Try This Practice Exercise

Read the sentences below and guess why I used the preterite or the past imperfect in each case before looking at the solutions.

La niña 1. tenía el pelo largo y rubio, y los ojos azules. 2. Miraba por la ventana cuando, de repente, 3. oyó un grito. 4. Se dio la vuelta y 5. vio que su madre 6. estaba de pie, con las manos cubiertas de sangre.

Mi abuelo nunca 7. supo que 8. tenía un hermano.

Mi abuela no 9. sabía que 10. tuvo una hermana.

En aquel tiempo 11. era normal tener perros en casa, pero mi madre no 12. quería. Todos los días yo le 13. pedía varias veces que me comprara un perro, pero nunca 14. decía que sí. Un día, sin embargo, 15. llegó a casa con el pequeño Chuckles en una caja.

Todos los martes 16. solía ir al cine cuando 17. tenía 20 años. Una vez 18. fui con mi hermano y 19. vimos una película tan triste que 20. acabamos los dos llorando.

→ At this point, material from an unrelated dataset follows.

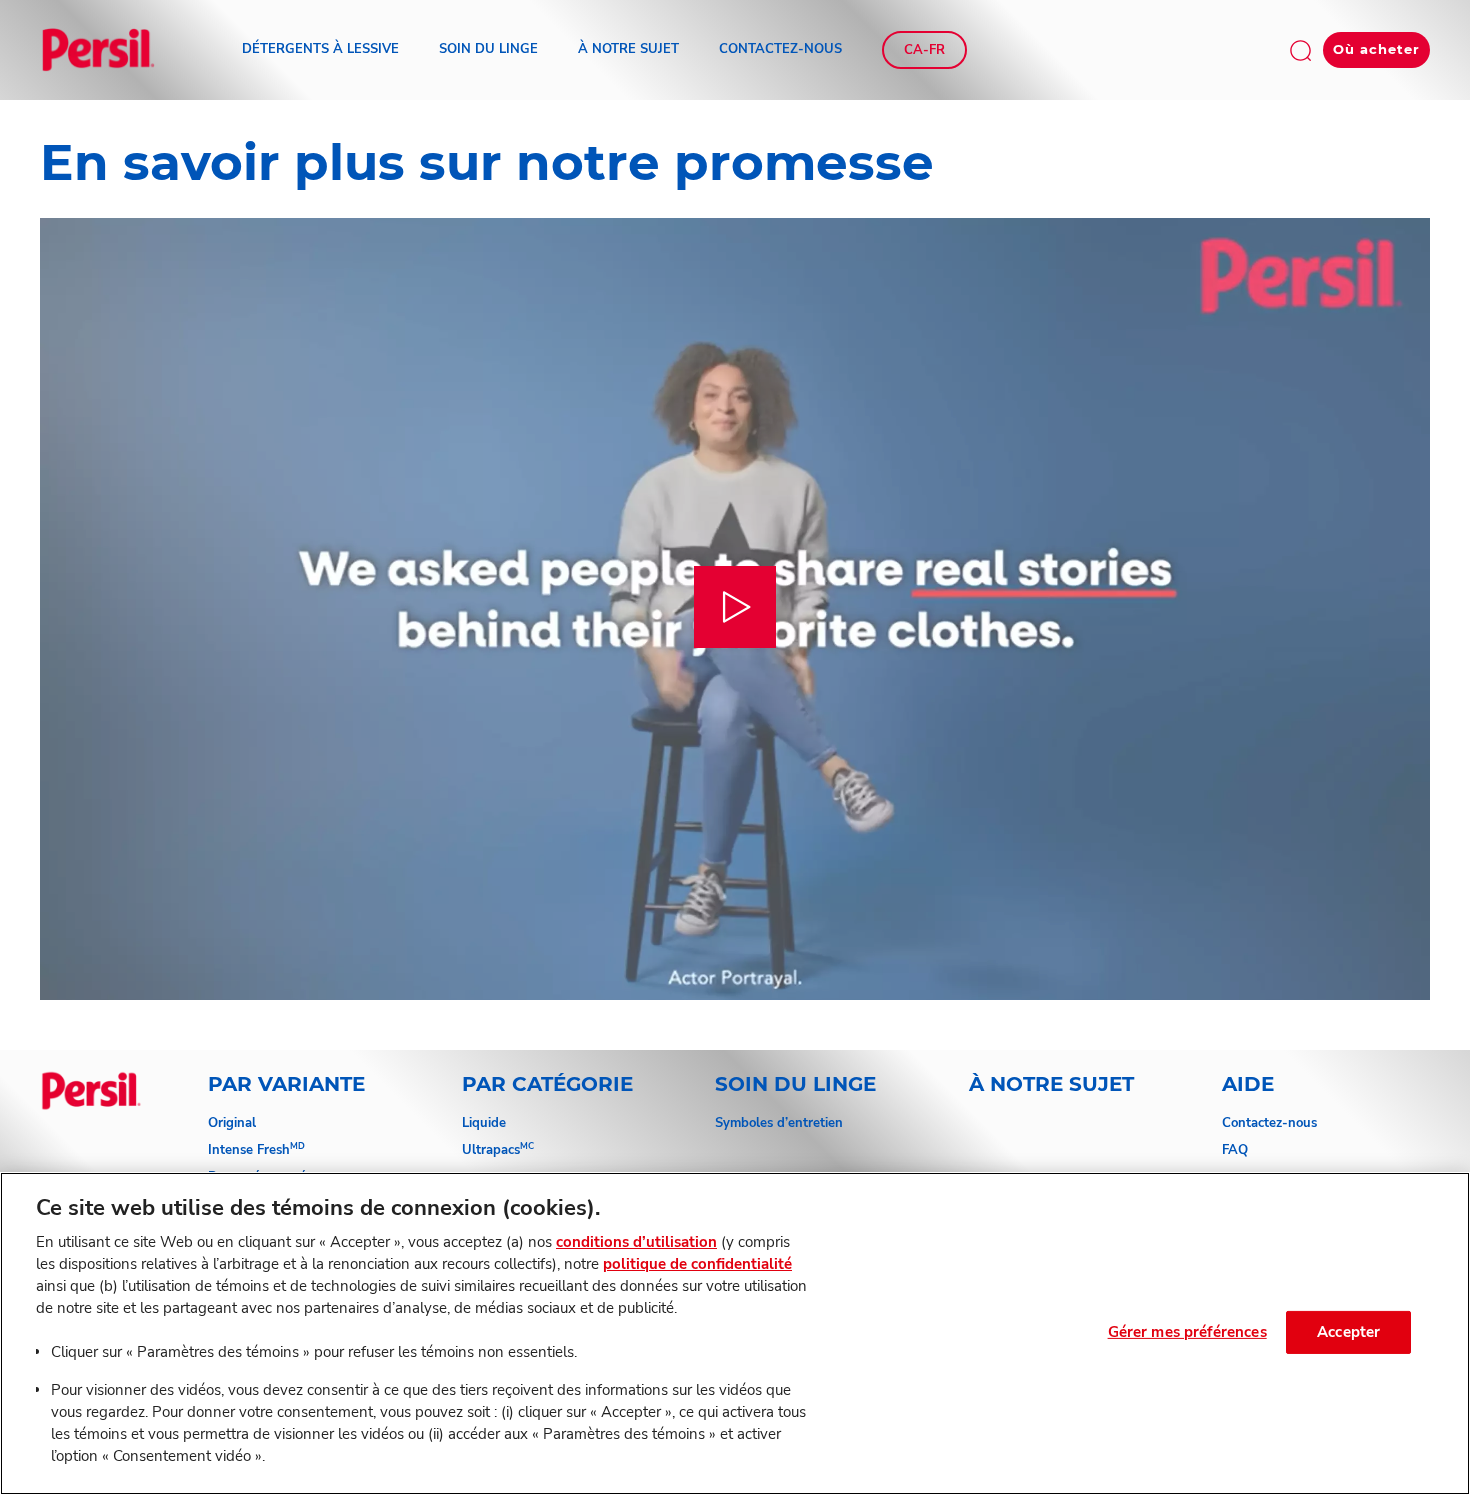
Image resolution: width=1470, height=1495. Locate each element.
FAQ (1235, 1150)
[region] (735, 1333)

1. We use the imperfect when describing people.

2. We use the imperfect when a past action lasted in time.

3. De repente triggers the preterite.

4. One-time, completed events require the preterite.

5. One-time, completed events require the preterite.

6. Actions lasting in time and descriptions of situations are expressed with the imperfect.

7. Finished actions (my grandpa is dead) are expressed with the preterite.

8. We use the imperfect with actions that lasted in time (my grandpa’s brother was still alive when he died).

9. We use the imperfect with actions that lasted in time (at that time my grandma was still alive).

10. We use the preterite because the action was already completed (my grandma’s sister was already dead).

11. En aquel tiempo triggers the imperfect.

12. My mother not wanting to have a dog was an action that lasted in time.

13. Todos los días triggers the imperfect.

14. Nunca triggers the imperfect in this kind of context when the action (or in this case, the lack of action—not saying yes) repeated itself and lasted in time.

15. Un día triggers the preterite.

16. Todos los martes signals a repeated action, and it triggers the imperfect.

17. Cuando tenía 20 años is a typical imperfect construction.

18. Una vez triggers the preterite.

19. We use the preterite with one-time, completed actions.

20. The verb acabar (to finish) signals a result or the end of an action, and we express completed actions with the preterite.


Congratulations—you now know everything you need to master the preterite and past imperfect in Spanish!

Don’t worry if you can’t remember everything now. It may take some time until it sinks in, but I hope you’ve enjoyed reading this post as much as I have enjoyed writing it!